= STATED TASK A =
In the article about the red light ring over Italy, how wide was the ring?
= STATED TASK B =
Pick up the article about the red light ring over Italy after its last sentence and keep writing it.

───── QUOTED PASSAGE ─────

Eerie ring of red light flashes like a massive UFO above Italy. What was it?
Spoiler alert: Not aliens.
An enormous, circular halo of eerie red light, which looks like something out of a sci-fi movie, recently flashed in the night sky above Italy. The bizarre disk appeared and disappeared within milliseconds, meaning most people likely missed the strange spectacle.
But one person, nature photographer Valter Binotto, managed to capture a shot of the luminous halo in the sky above the town of Possagno in northern Italy on March 27. However, the red ring was not actually located above the town. Instead, the massive circle, which was around 224 miles (360 kilometers) in diameter, blinked above central Italy and part of the Adriatic Sea. It was only a forced perspective that made the ring look as if it were hanging above the town.
The ring flash is known as an "emission of light and very low-frequency perturbations due to electromagnetic pulse sources," or ELVE for short, according to Spaceweather.com. ELVEs are a rare type of stratospheric/mesospheric perturbation resulting from intense thunderstorm electrification (SPRITE). The red rings are created when electromagnetic pulses (EMPs) given off by lightning hit Earth's ionosphere, the ionized part of the upper atmosphere that stretches between 50 and 400 miles (80 and 644 km) above the ground.

───── STORED DATA ─────

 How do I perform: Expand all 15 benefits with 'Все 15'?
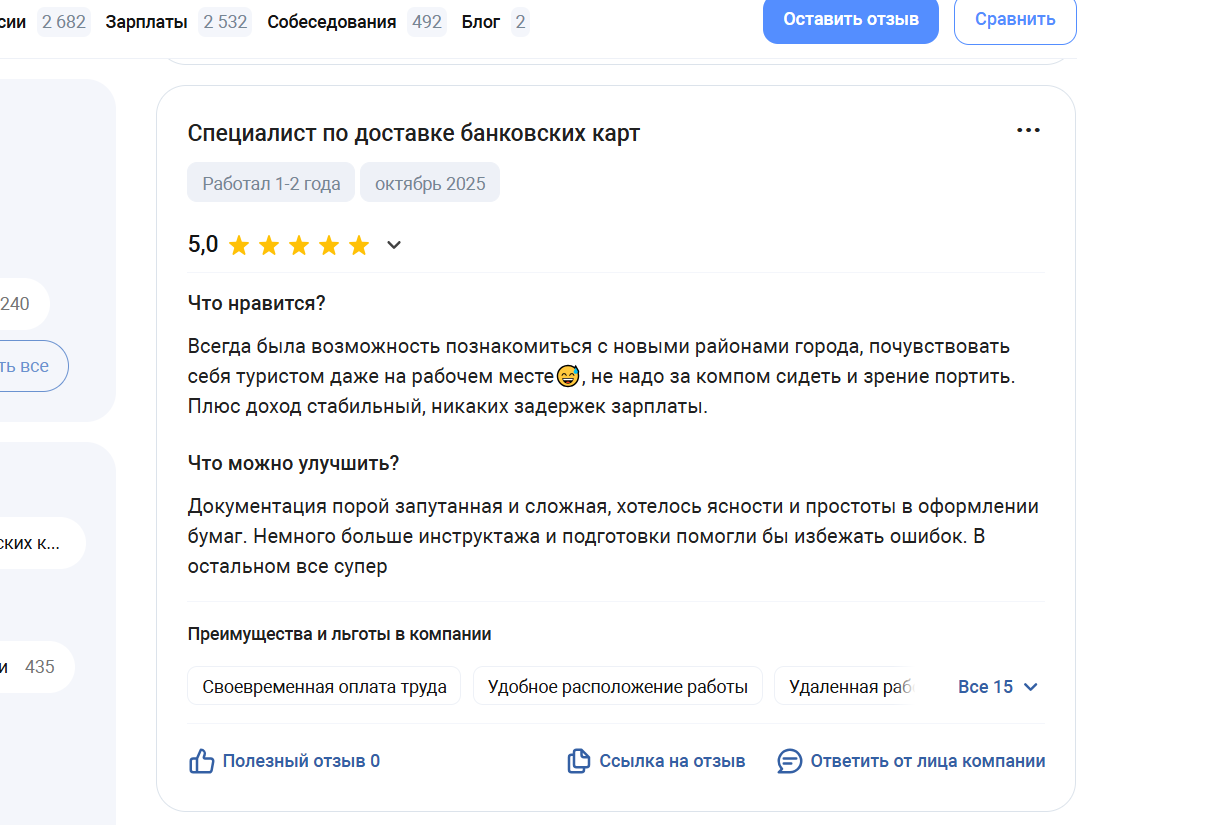pyautogui.click(x=998, y=687)
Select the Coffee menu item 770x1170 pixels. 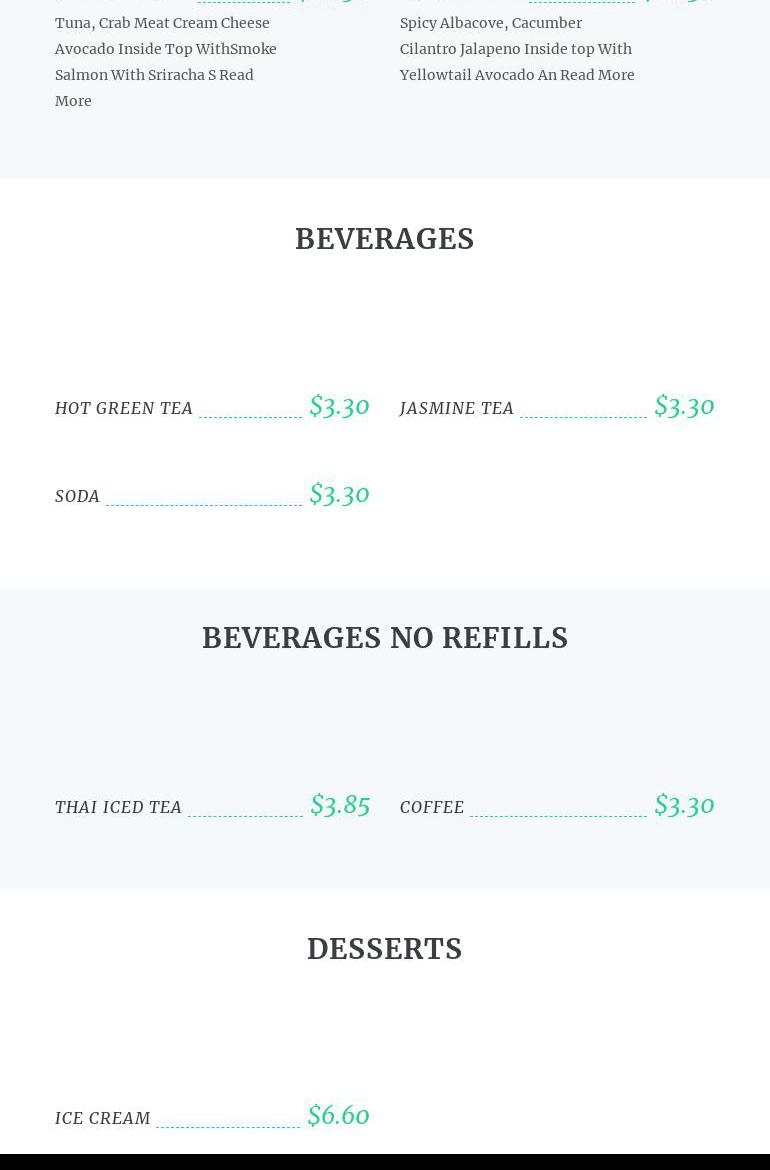click(432, 807)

─────

= TASK OUTPUT A =
About 224 miles (360 kilometers) in diameter.

= TASK OUTPUT B =
Related: UFOs and UAP: History, sightings and mysteries
Due to their short-lived nature, ELVEs are normally visible only to satellites orbiting Earth and were discovered just in 1990 thanks to cameras onboard NASA's space shuttles. Binotto's new image is likely "the best ever picture of one from the ground," according to Spaceweather.com.
Binotto believes that the ELVE was produced by an EMP generated from a large thunderstorm near Ancona, a city around 174 miles (280 km) southeast of Possagno. Normally, lightning bolts do not emit EMPs because they do not carry enough current. But during this storm, an unusually powerful bolt, at least 10 times more powerful than regular lightning bolts, likely generated the electrical shockwave, which then hit the ionosphere, according to Spaceweather.com. When electrons from within the EMP hit the ionosphere, the charged particles excite nitrogen atoms which then give off the reddish glow.
Binotto has photographed hundreds of ELVEs and other types of transient luminous events (TLEs) since he began shooting them in 2019, and this is "one of the biggest structures" he has ever seen, he told Spaceweather.com.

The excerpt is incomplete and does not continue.